NOD2 (nucleotide-binding oligomerization domain 2) is an intracellular pattern recognition receptor. NOD2 is one of cytoplasmic PRRs, and antigen-presenting cells and certain mucosal epithelia primarily express it. It assembles with RIP-2 kinase in response to the presence of bacterial muramyl dipeptide (MDP) in the host cell cytoplasm. Thereby, it induces signals leading to the production of pro-inflammatory cytokines. Various inflammatory disorders show association with dysregulation of NOD2 signaling. Thus, NOD2 is a potential target for therapeutic intervention. In this study, GSK717 is a potent, selective NOD2 inhibitor. GSK717 inhibits muramyl dipeptide (MDP)-induced NOD2-mediated signaling. In addition, it has an IC50 of 400 nM for MDP-stimulated IL-8 secretion in HEK293/hNOD2 cells.

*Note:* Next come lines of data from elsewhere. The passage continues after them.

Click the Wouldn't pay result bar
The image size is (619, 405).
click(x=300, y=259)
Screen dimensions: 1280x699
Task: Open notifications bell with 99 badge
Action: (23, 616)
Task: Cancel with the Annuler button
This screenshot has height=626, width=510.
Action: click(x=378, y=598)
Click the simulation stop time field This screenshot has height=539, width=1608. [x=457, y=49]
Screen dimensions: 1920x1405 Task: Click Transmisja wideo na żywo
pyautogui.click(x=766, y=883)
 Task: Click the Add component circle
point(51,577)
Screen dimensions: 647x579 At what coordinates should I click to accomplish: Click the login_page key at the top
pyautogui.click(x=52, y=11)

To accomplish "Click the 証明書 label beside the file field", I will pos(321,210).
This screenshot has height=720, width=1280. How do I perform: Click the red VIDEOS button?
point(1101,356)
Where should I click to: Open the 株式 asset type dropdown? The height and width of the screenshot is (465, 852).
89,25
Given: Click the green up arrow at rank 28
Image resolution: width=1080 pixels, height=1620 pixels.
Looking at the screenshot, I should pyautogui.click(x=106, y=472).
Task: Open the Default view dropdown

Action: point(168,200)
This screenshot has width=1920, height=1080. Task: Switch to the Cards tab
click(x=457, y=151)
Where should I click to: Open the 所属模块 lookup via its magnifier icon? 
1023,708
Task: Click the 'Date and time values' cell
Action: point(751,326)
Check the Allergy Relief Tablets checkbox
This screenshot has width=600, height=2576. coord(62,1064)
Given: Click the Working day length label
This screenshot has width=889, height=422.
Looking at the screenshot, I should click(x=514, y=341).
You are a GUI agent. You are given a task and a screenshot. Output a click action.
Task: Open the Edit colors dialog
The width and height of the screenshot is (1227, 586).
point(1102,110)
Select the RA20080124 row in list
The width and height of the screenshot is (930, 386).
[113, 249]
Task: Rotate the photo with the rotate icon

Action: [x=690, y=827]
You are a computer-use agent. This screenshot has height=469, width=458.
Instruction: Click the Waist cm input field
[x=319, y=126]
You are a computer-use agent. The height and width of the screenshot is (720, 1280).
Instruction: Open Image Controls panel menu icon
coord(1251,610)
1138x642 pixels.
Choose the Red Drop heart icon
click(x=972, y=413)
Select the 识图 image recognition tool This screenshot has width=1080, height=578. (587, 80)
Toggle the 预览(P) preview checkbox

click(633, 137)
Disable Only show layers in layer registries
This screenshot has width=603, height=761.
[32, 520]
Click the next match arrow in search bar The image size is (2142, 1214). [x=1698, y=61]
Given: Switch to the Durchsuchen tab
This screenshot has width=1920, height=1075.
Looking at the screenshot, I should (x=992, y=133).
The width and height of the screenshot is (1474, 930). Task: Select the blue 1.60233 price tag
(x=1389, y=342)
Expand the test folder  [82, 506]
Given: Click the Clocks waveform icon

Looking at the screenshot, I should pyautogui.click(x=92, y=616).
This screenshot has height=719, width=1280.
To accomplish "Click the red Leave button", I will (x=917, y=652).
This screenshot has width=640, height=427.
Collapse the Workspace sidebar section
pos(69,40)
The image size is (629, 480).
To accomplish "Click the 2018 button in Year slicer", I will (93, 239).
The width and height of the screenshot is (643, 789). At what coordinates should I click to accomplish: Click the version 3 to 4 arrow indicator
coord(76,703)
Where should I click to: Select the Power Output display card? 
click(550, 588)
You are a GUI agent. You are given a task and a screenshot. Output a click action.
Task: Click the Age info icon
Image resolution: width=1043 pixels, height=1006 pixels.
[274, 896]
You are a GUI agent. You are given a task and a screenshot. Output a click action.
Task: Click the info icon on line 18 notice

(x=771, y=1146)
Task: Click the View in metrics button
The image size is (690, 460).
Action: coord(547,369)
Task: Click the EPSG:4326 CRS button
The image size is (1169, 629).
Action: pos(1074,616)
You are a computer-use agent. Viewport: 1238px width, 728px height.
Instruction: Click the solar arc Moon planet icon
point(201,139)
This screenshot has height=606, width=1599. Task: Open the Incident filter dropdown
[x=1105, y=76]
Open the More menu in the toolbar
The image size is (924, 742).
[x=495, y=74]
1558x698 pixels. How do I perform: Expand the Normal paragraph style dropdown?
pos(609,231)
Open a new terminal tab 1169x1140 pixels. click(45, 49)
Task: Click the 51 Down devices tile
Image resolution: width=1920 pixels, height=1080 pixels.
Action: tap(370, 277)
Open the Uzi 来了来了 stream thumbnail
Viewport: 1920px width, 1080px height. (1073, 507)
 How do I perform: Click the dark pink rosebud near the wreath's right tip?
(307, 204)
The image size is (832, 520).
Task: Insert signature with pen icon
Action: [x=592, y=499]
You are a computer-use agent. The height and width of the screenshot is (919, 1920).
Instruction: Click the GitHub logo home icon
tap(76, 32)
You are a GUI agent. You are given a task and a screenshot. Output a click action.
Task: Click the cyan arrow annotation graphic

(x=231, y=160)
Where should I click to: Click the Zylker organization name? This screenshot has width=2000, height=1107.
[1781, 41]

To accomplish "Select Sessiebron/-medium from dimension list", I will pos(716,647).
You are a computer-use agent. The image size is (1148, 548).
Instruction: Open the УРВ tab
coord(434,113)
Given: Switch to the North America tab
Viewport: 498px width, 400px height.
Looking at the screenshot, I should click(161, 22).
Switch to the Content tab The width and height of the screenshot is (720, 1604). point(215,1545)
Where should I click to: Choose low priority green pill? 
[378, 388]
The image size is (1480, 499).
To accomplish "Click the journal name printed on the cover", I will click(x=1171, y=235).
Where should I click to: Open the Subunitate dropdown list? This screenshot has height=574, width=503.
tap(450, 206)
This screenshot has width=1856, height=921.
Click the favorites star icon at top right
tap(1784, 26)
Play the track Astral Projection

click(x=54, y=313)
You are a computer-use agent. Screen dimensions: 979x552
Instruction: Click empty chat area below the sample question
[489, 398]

NOD2 may undergo a conformational change upon binding the bacterial cell wall component muramyl dipeptide (MDP) to enable ATP binding, oligomerization, and recruitment of the serine/threonine kinase RIP2. In turn, this leads to the recruitment of additional effector kinases including TAK1/TAB1 and the formation of a poly-ubiquitinated signaling complex that stimulates canonical NF-κB and MAPK (p38, JNK) pathways. Thereby, it leads to increased synthesis of pro-inflammatory cytokines and chemokines. In addition, NOD2 increases inflammatory cytokine production by macrophages and dendritic cells synergistically with several members of the toll-like receptor (TLR) family of membrane-associated PRRs. Fortunately, GSK717 also blocks synergy between NOD2 and TLR2. Moreover, GSK717 does not affect NOD1, TNFR1, and TLR2-mediated responses. Furthermore, GSK717 (5 μM) inhibits the release of IL-8, IL-6, TNFα, and IL-1β in primary human monocytes stimulated with MDP.
In summary, GSK717 is a potent, selective NOD2 inhibitor, and it has the potential to investigate the importance of NOD2 in various inflammatory processes and may have potential clinical utility.
Rickard DJ, et al. PLoS One. 2013;8(8):e69619. Published 2013 Aug 1.